ANZ Bank has reduced the interest rates on its Progress Saver and Online Saver deposit accounts by 20 basis points to 2.2 per cent p.a. and 0.3 per cent p.a., respectively.
The major bank has not outlined the reason for its decision, but a spokesperson said: “Progress Saver at up to 2.20 per cent p.a. still offers the best rate of the major banks for a comparable product.”
The move follows ANZ slashing interest rates on various Advance Notice term deposits by up to 60 basis points earlier this month.
It comes just weeks after the major bank increased the 11-month term deposit rate by 80 basis points to 2.35 per cent, when ANZ CEO Shayne Elliot noted that depositors have “done it tough” in an environment of rate cuts.
An ANZ spokesperson said at the time that this rate increase “offers some certainty of return in a low interest rate environment”.
At the time of the announcement, ANZ group executive, Australia retail and commercial, Mark Hand, added: “We recognise it has not been an easy environment for customers who are trying hard to save their money and get a decent return.
“In making this decision, we have sought to get the balance right to provide a highly competitive rate for savers over an 11-month term on the back of yesterday’s announcement to cut home loan rates.
“We’re making an effort to provide an attractive option for savers and retirees who rely on interest income.”
Westpac had also slashed its savings account rates by 20 basis points, while both CBA and NAB cut by 25 basis points.
A 'nightmare equation' for savers
RateCity.com.au data shows that over 47 banks have dropped their savings rates since the RBA cash rate cut on 4 June, including ING, AMP, Bank of Queensland, ME, Suncorp and Bendigo, in addition to the big 4 banks.
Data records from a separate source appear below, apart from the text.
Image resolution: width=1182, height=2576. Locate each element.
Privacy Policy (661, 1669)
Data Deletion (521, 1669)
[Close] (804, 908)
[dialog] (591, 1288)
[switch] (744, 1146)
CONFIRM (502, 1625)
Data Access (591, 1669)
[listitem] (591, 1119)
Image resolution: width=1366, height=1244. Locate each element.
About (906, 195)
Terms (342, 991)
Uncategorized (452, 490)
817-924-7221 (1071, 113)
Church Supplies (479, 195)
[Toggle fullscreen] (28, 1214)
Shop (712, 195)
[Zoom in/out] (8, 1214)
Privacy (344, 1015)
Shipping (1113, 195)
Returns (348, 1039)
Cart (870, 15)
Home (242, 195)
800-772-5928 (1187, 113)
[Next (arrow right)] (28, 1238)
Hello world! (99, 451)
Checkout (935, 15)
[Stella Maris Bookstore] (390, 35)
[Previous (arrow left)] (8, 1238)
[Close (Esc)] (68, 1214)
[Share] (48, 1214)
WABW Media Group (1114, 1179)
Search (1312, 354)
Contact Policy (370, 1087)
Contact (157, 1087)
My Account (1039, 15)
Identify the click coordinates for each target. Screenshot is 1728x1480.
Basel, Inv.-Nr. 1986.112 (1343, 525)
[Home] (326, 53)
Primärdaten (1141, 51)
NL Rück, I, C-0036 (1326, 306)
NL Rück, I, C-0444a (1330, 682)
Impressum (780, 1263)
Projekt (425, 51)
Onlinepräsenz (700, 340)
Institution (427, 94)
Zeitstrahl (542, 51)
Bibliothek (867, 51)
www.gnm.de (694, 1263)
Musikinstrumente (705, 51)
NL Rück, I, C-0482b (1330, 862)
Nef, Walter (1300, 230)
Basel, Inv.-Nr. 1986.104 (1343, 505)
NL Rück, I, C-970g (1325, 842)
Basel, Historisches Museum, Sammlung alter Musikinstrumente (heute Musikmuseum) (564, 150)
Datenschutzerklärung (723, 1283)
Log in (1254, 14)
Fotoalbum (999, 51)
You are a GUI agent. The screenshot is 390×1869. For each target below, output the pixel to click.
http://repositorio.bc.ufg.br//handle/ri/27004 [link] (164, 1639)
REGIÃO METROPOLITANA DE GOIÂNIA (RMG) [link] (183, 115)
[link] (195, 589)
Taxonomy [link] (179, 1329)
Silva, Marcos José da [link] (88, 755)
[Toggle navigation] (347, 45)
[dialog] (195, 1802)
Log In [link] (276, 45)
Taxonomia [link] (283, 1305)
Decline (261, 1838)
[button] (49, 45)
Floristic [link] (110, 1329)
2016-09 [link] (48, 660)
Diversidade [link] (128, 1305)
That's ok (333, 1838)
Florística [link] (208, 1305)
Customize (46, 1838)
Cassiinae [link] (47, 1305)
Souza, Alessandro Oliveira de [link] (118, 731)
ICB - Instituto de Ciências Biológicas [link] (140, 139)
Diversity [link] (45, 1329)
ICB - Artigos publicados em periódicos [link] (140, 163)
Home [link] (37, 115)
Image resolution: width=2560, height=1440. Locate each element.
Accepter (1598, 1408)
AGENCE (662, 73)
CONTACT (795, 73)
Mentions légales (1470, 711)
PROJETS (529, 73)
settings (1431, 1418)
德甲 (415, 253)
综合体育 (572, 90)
The average cut to savings account rates by banks who have moved is 0.23 per cent, while the maximum cut on the database is 0.50 per cent. As a result of all the changes, the average savings account rate on RateCity.com.au’s database is now 1.55 per cent, it said.
RateCity.com.au research director Sally Tindall commented: “Introductory rates have become the white elephant of banking.
“All four big banks have slashed their base rates to just 0.30 per cent interest, when inflation is sitting at 1.3 per cent. That’s a nightmare equation for anyone trying to save.
“There’s no sugar coating the outlook for savers right now. With at least one, if not two more cuts to the cash rate on the horizon, the average saving rate could fall to 1.30 per cent.
“Good saving rates might be hard to come by but it’s still worth shopping around,” she said.
Likewise, Canstar’s finance expert, Steve Mickenbecker, correctly predicted that the amount ANZ and Westpac would cut to their savings rates wouldn’t be “so deep” because, unlike CBA and NAB, they did not pass on the full 25-basis-point rate cut made by the Reserve Bank earlier this month.
Mr Mickenbecker said the savings rate cuts were foreseeable following the RBA’s decision to drop the official cash rate to a new record low of 1.25 per cent.
“This leaves savings rates at rock bottom levels and will put the banks under intense pressure if and when the RBA cuts the cash rate again in the next few months,” he said.
“The potential to squeeze profit margins will be keeping bank executives awake at night.”
Vadim Taube, chief executive of InfoChoice, previously said at-call savings accounts rates have never been this low.
“These rates are now only fractionally above the inflation rate of 1.3 per cent and the base rates are all well under the inflation rate. That means your money is not growing significantly in real terms and could be losing value if you leave it sitting in one of these low-rate savings accounts,” Mr Taube said.
“I urge all savers to check their savings account and compare it with the rest of the accounts in the market. There’s no need to put up with a savings account that pays a pittance.”